- [Work task]:
Copy, from the material below, each line that contains the word "agent".

- [Dataset content]:
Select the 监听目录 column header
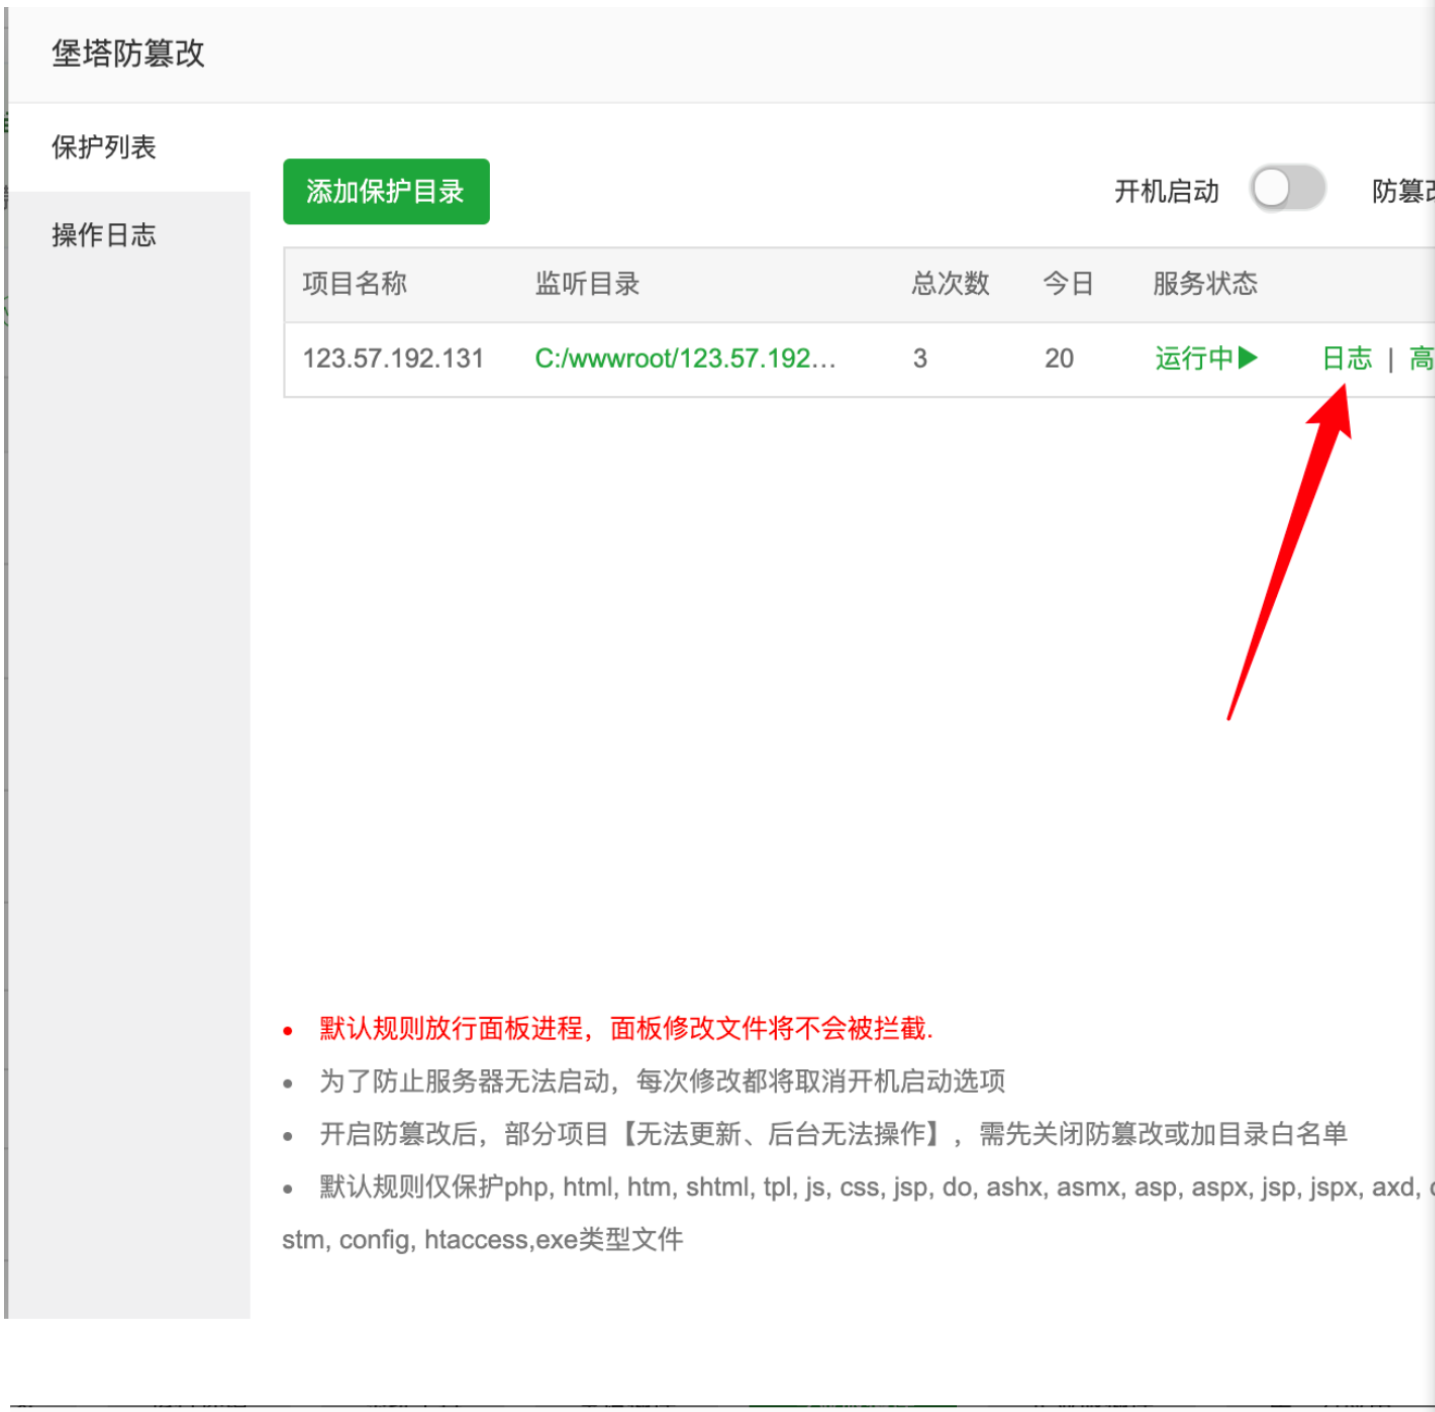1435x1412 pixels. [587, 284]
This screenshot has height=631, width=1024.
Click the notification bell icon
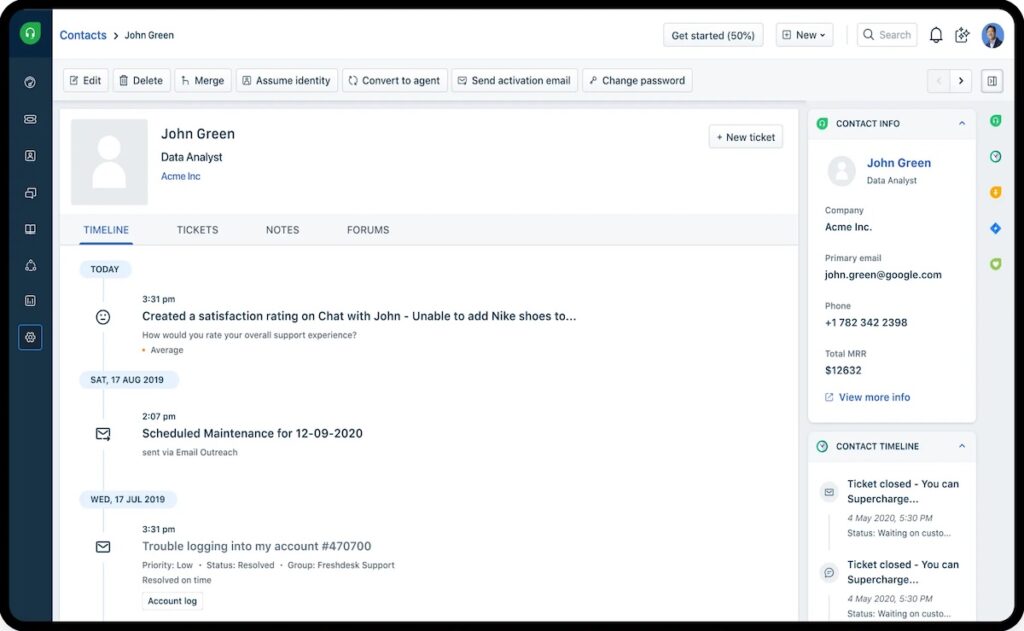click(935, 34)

...

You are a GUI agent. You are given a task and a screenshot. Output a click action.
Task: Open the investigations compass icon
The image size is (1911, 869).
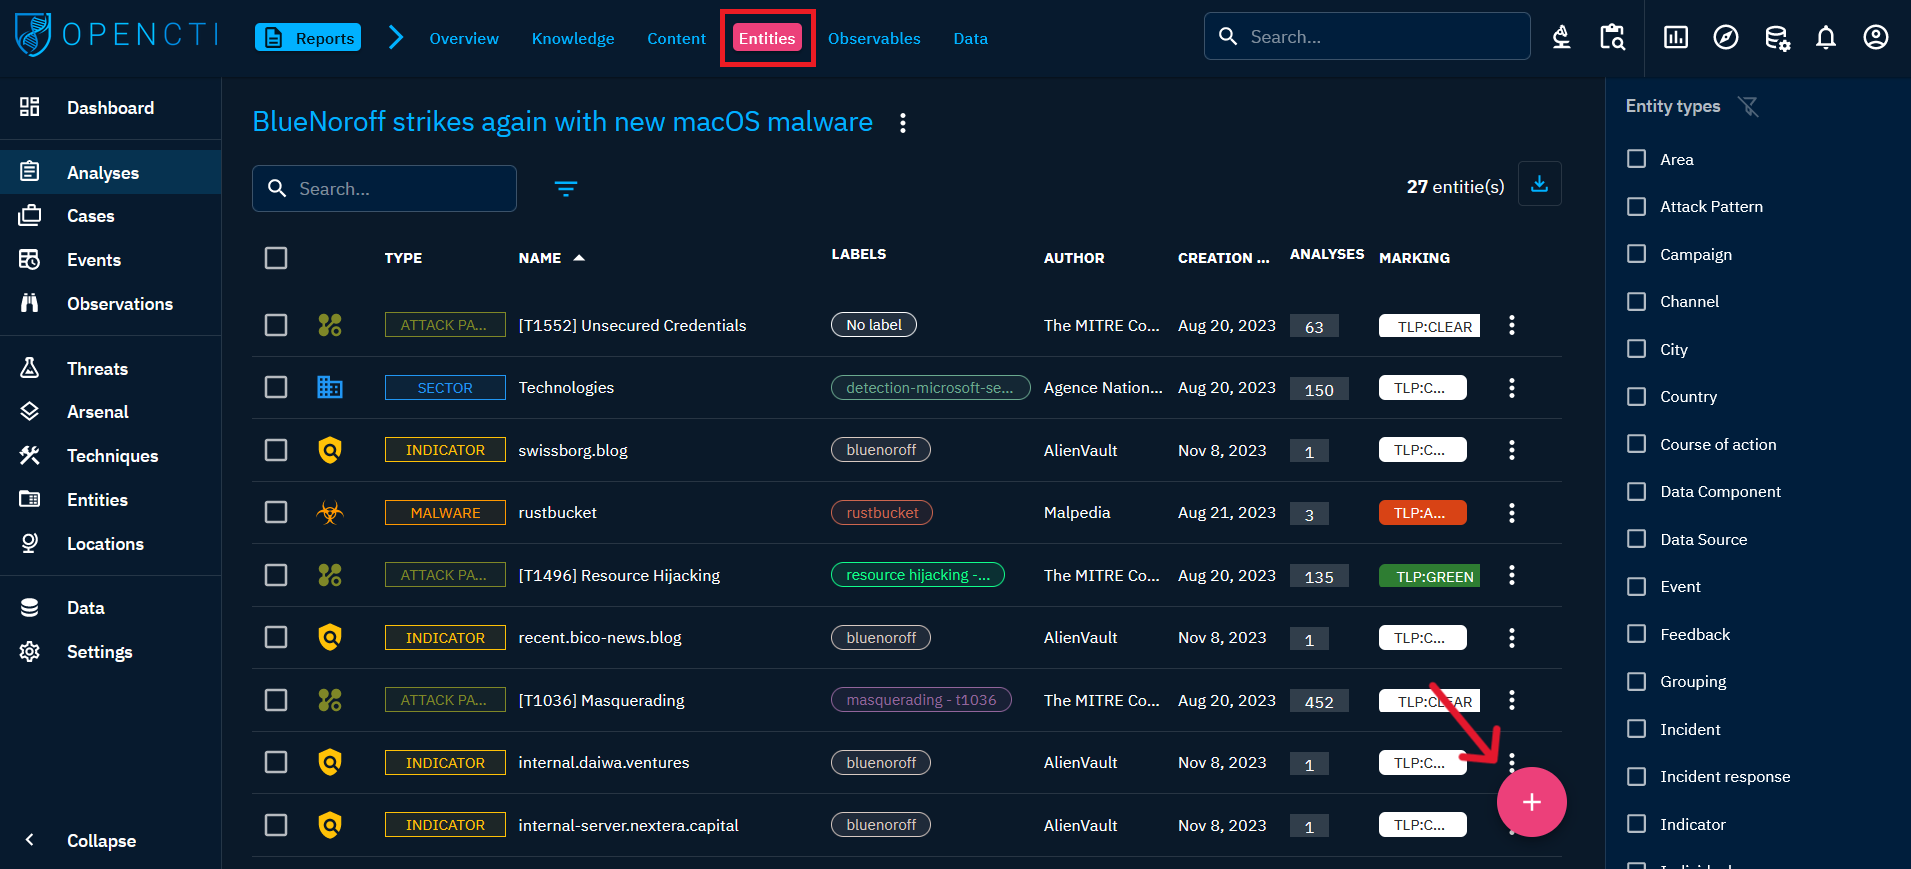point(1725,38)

--

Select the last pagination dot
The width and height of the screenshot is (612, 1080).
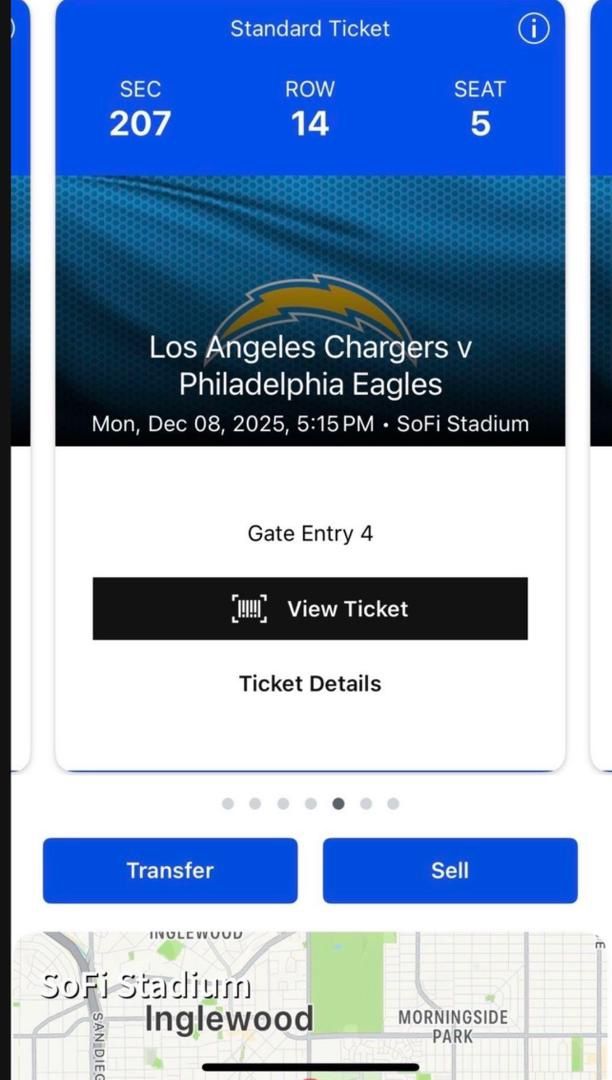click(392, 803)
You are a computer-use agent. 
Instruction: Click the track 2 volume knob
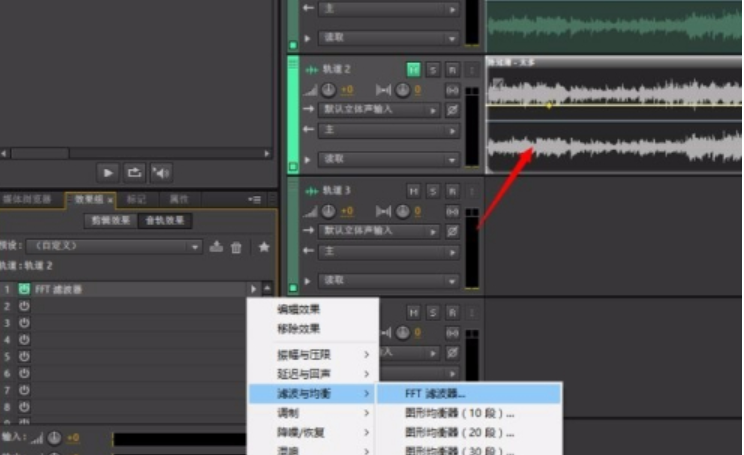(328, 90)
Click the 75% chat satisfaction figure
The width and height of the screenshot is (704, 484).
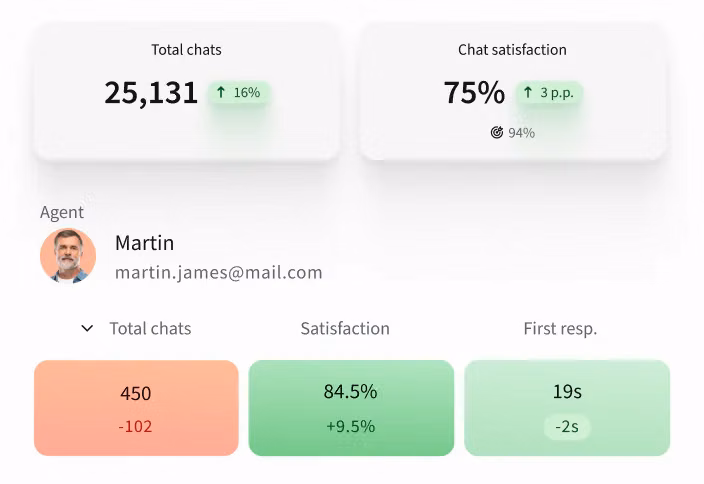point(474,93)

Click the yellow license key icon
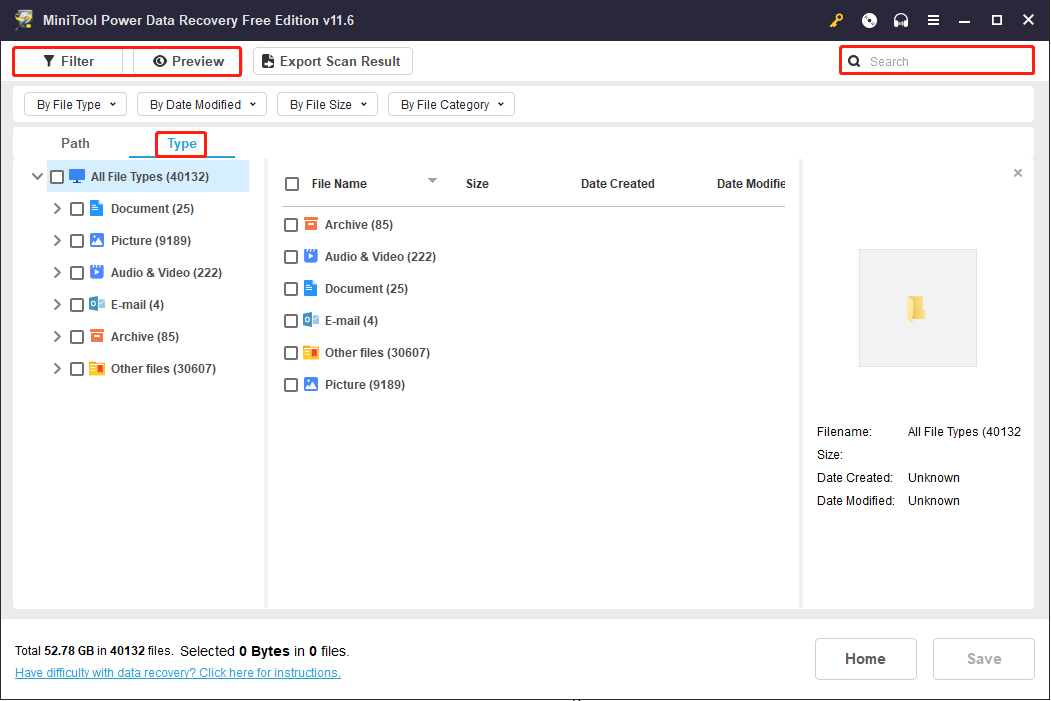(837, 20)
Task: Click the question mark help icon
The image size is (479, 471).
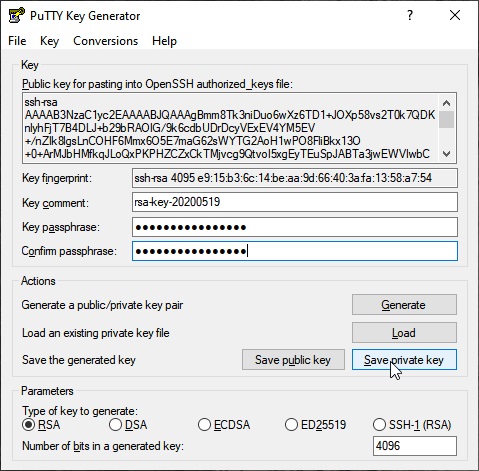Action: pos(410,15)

- [Output for this task]:
You are a GUI agent. You are given a task and a screenshot. Output a click action.
You are a computer-use agent. 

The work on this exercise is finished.